DESCRIPTION OF THE TASK ::
Rescale the data from the line containing "You are a computer-use agent." up to and including the line containing "tap(1012, 98)": reproduce each of those lines, requests included, with every coordinate in the answers multiplied by 1.6 and rounded to a whole number, halves rounded up. Leave the pictures out of the result.

DATASET EXCERPTS ::
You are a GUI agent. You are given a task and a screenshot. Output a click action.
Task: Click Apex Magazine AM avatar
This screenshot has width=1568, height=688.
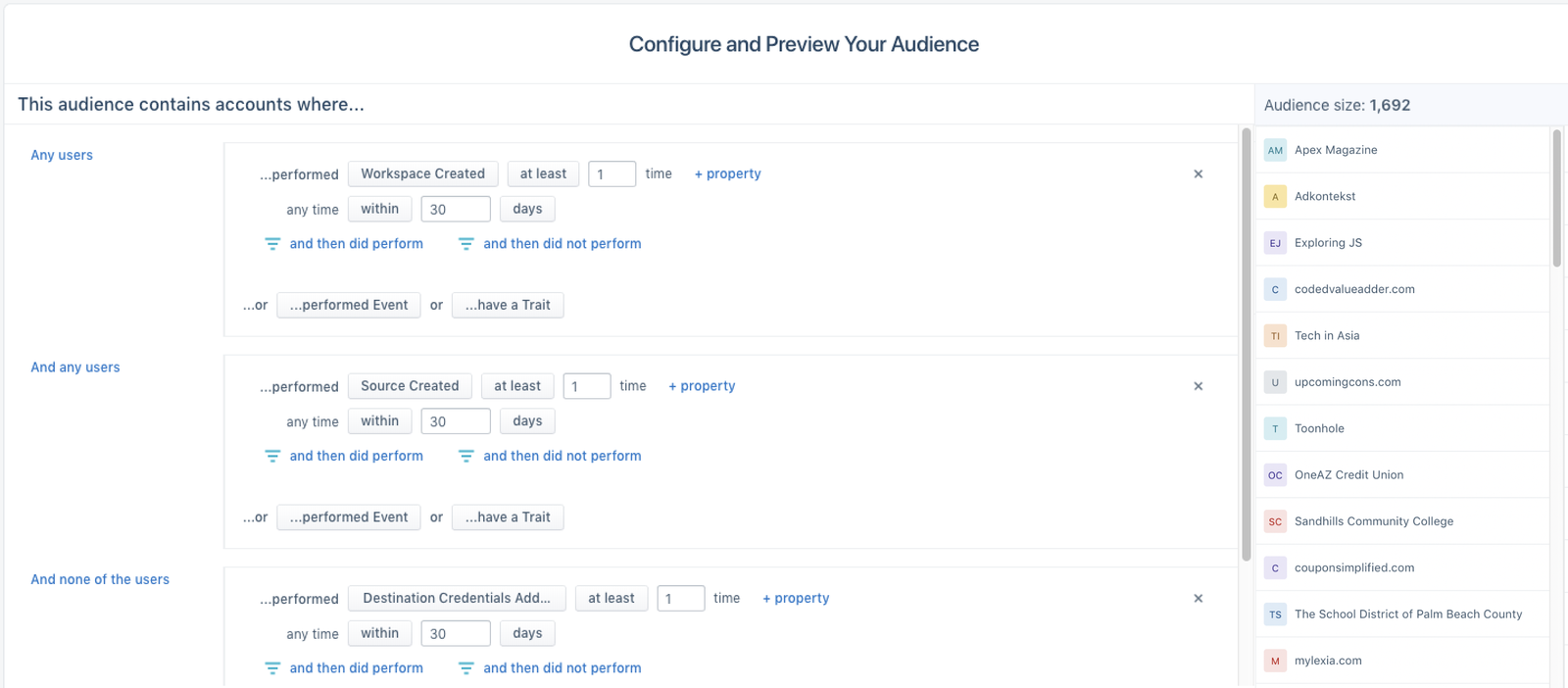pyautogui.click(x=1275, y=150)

--

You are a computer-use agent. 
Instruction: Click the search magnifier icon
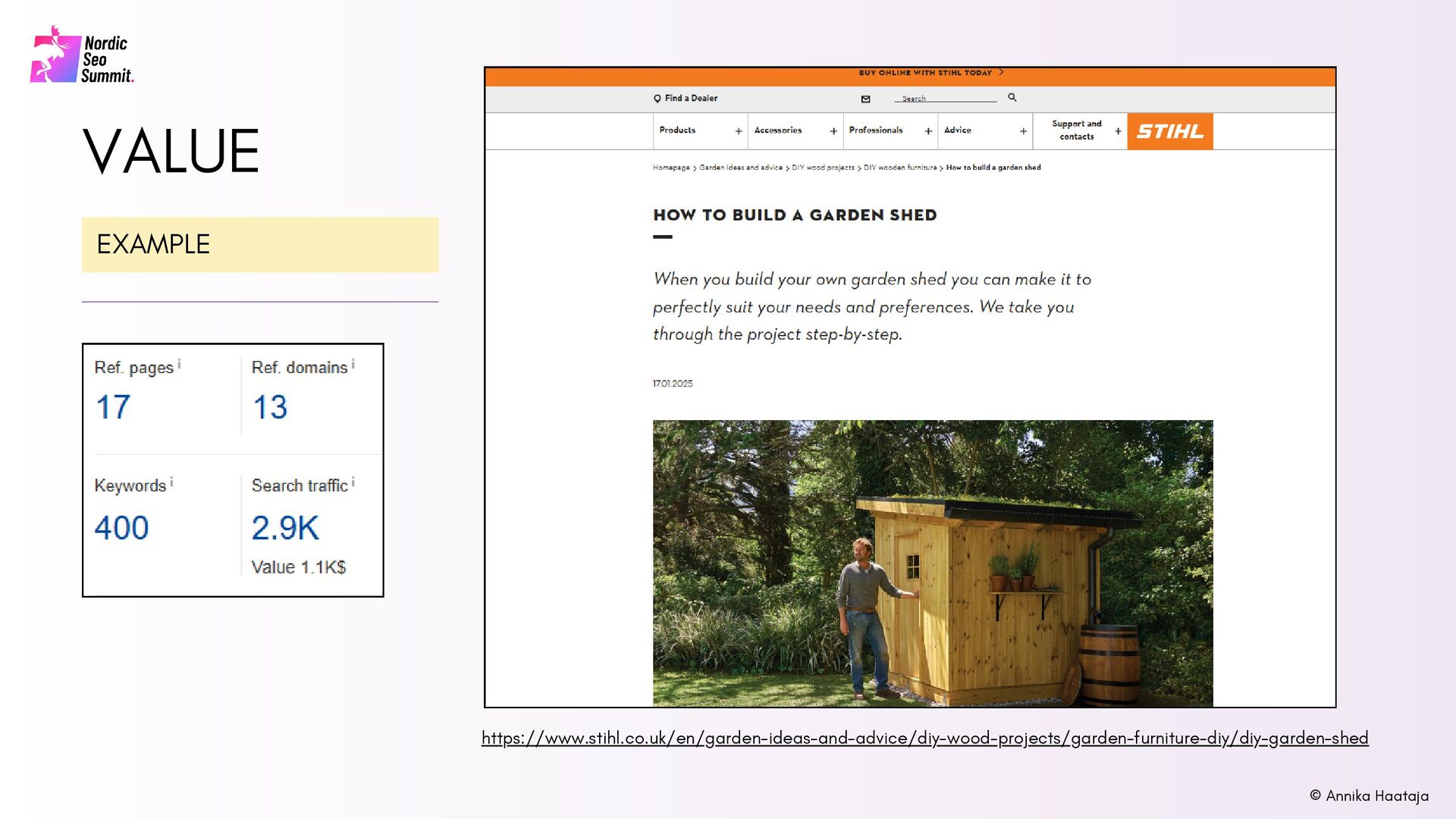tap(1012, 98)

==

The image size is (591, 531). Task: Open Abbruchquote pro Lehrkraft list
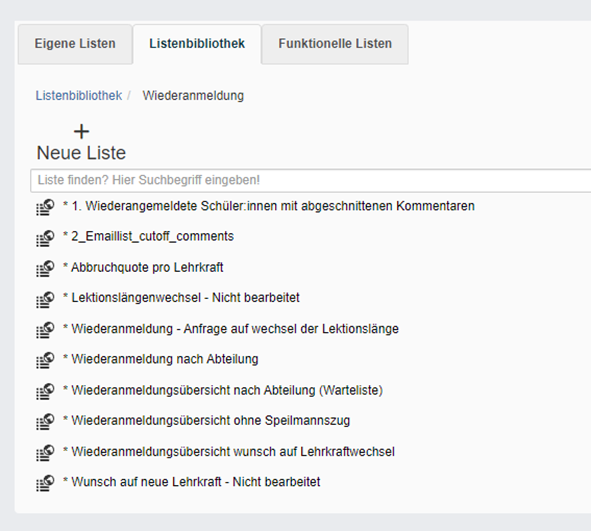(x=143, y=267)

WRITTEN SOLUTION ::
You are a computer-use agent. 
Instruction: Click the search magnifier icon
tap(1619, 157)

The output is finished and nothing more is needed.